Top of Information provided
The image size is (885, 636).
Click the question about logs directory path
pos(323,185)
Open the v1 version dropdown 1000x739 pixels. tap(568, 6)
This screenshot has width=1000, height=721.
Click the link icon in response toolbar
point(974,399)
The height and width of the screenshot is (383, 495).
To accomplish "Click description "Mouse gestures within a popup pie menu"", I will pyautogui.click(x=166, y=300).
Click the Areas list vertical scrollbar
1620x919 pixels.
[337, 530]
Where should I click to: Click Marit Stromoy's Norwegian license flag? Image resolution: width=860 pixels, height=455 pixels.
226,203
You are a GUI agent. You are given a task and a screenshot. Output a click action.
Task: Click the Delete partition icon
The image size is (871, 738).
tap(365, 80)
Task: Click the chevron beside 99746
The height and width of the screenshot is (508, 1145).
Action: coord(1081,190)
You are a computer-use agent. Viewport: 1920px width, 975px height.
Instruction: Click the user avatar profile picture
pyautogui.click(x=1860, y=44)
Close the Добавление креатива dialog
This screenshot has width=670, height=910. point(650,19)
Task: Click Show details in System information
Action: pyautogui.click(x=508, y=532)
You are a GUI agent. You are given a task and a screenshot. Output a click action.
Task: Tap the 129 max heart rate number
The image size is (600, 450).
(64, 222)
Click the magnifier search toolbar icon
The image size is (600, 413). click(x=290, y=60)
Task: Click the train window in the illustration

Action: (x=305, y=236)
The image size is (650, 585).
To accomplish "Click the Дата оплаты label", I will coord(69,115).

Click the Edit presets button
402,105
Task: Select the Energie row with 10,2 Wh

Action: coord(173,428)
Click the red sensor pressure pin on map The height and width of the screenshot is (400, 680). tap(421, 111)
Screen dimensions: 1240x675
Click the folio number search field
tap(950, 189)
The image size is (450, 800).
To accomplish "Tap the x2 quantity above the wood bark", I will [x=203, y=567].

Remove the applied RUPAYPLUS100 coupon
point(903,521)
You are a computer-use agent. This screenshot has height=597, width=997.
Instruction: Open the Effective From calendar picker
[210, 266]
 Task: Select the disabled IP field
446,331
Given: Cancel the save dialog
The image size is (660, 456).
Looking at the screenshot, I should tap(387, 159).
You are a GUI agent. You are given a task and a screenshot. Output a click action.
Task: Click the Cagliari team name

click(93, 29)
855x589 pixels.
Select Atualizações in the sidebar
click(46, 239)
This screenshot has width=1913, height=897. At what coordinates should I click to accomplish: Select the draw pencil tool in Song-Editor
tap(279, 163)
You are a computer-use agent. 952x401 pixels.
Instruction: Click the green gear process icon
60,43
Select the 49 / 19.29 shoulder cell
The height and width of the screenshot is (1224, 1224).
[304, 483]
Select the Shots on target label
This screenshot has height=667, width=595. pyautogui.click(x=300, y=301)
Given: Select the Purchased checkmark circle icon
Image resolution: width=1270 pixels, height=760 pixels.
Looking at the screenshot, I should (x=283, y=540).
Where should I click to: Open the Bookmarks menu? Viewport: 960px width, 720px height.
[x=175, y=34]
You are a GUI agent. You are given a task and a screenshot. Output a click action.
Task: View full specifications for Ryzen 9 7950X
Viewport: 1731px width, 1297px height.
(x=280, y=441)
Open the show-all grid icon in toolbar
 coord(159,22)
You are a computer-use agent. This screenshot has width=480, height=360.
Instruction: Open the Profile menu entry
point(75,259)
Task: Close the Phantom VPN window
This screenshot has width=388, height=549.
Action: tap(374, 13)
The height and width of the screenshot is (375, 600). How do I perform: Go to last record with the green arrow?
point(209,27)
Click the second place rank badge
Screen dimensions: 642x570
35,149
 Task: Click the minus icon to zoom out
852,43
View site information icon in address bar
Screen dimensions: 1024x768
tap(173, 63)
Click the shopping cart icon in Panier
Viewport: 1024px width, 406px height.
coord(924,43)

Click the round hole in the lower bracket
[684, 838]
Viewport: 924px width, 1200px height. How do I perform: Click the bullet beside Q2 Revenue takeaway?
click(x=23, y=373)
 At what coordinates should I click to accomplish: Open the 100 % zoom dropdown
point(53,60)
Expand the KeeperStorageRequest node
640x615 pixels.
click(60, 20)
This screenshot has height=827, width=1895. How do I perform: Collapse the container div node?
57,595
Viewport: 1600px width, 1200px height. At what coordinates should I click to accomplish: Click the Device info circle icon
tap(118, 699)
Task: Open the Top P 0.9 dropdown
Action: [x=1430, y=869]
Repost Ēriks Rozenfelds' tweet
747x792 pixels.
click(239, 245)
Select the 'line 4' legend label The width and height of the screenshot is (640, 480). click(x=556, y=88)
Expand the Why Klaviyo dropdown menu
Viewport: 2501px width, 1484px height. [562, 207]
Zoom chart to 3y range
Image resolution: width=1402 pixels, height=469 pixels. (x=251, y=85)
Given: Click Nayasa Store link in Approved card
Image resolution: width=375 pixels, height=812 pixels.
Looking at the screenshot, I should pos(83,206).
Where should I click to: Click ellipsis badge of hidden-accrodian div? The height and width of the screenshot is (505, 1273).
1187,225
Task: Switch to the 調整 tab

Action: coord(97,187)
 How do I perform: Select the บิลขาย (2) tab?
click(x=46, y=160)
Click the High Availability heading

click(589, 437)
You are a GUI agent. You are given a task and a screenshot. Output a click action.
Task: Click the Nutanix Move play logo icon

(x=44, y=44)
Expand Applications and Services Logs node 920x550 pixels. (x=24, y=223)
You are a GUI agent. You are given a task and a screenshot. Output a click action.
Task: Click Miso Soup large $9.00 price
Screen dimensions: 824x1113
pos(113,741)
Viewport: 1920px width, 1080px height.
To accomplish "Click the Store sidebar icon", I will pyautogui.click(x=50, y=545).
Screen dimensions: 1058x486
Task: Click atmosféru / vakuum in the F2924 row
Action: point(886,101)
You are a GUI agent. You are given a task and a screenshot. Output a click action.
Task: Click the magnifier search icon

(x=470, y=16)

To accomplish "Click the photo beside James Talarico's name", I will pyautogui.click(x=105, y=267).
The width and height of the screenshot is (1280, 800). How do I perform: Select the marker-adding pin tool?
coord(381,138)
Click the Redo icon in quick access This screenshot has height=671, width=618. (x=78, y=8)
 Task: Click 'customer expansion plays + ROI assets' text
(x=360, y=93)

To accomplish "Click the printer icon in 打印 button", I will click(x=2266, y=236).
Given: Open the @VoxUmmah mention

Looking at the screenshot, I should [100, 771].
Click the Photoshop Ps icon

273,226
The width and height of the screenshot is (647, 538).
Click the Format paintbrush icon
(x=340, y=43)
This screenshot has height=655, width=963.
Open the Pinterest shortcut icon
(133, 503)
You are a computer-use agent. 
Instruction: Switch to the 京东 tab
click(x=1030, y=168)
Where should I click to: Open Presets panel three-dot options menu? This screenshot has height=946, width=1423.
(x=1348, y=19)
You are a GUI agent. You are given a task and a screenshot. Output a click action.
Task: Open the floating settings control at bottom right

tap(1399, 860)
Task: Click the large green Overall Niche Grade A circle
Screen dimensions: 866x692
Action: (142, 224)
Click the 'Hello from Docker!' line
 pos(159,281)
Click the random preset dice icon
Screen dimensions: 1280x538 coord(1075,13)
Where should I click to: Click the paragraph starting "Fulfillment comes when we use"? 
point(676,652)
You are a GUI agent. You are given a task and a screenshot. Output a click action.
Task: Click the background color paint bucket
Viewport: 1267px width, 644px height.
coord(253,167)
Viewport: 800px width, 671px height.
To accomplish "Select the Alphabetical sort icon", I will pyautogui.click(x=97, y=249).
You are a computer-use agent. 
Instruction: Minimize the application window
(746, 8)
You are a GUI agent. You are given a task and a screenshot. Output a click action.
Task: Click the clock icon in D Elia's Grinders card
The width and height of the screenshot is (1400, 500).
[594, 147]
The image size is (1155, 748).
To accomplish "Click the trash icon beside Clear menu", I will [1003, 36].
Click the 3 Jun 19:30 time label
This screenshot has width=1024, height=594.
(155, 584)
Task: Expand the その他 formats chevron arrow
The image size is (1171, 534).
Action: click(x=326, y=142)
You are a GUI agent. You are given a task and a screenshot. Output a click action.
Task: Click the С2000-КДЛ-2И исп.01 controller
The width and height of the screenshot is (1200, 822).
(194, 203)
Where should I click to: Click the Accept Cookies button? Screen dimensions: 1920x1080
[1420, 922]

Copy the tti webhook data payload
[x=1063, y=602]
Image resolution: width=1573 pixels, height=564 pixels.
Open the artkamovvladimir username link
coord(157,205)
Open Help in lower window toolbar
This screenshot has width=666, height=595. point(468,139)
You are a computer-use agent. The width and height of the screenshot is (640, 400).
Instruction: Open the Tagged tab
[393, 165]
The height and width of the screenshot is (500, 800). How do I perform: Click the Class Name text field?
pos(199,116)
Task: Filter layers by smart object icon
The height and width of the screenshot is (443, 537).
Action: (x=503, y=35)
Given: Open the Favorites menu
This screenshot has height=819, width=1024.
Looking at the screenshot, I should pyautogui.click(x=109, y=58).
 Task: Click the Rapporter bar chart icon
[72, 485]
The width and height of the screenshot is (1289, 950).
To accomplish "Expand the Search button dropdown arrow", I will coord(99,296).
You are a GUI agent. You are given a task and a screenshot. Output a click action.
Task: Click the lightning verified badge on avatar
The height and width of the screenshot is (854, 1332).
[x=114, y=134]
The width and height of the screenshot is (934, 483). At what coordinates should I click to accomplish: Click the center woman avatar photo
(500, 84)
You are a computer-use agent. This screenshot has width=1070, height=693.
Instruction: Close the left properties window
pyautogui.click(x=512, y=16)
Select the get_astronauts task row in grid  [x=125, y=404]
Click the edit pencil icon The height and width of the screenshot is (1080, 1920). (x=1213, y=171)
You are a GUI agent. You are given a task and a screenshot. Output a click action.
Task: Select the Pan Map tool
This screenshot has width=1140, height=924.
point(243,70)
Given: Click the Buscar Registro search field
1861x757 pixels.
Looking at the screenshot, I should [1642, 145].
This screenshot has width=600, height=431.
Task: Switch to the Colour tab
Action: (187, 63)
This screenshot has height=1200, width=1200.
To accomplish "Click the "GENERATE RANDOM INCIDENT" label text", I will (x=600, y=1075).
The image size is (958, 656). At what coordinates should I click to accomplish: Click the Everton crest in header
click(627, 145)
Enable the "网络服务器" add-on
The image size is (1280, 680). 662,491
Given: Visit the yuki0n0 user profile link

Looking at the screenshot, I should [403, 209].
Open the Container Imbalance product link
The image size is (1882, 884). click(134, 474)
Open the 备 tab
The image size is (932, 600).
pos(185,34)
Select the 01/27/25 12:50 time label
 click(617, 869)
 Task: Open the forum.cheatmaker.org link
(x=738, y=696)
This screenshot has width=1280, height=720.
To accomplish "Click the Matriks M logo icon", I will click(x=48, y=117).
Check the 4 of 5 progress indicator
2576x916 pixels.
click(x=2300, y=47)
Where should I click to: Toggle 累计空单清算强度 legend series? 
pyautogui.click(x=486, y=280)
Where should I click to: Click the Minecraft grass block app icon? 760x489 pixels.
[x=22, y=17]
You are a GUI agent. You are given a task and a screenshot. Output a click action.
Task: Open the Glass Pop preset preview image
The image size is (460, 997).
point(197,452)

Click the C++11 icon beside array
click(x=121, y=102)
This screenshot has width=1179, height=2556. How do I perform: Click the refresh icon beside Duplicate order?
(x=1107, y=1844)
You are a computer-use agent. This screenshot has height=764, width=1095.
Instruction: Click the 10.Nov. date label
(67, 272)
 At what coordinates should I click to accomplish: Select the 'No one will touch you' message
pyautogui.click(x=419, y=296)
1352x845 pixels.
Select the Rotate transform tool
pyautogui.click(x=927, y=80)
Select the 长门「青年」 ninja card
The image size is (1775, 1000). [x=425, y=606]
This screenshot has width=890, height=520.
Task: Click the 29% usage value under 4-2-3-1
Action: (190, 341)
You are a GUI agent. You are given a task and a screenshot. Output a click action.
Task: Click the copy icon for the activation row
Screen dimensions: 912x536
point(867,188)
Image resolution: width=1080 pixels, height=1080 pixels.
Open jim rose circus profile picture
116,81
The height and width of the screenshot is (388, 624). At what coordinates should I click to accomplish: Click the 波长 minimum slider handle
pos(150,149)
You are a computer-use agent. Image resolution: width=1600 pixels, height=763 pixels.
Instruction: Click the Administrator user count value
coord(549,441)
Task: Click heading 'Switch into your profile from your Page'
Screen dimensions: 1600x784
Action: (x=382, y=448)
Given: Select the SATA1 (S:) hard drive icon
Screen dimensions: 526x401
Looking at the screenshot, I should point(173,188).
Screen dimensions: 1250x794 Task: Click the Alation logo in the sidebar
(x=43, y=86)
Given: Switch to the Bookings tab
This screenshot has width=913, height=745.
Bottom of Information provided
* [Task to complete]: Between the first line of the entries above and the line with "Task: Click the chevron beside 99746", both included, copy every line exactly and nothing outside that range.

* [The completed task]:
The image size is (885, 636).
Click the question about logs directory path
pos(323,185)
Open the v1 version dropdown 1000x739 pixels. tap(568, 6)
This screenshot has width=1000, height=721.
Click the link icon in response toolbar
point(974,399)
The height and width of the screenshot is (383, 495).
To accomplish "Click description "Mouse gestures within a popup pie menu"", I will pyautogui.click(x=166, y=300).
Click the Areas list vertical scrollbar
1620x919 pixels.
[337, 530]
Where should I click to: Click Marit Stromoy's Norwegian license flag? Image resolution: width=860 pixels, height=455 pixels.
226,203
You are a GUI agent. You are given a task and a screenshot. Output a click action.
Task: Click the Delete partition icon
The image size is (871, 738).
tap(365, 80)
Task: Click the chevron beside 99746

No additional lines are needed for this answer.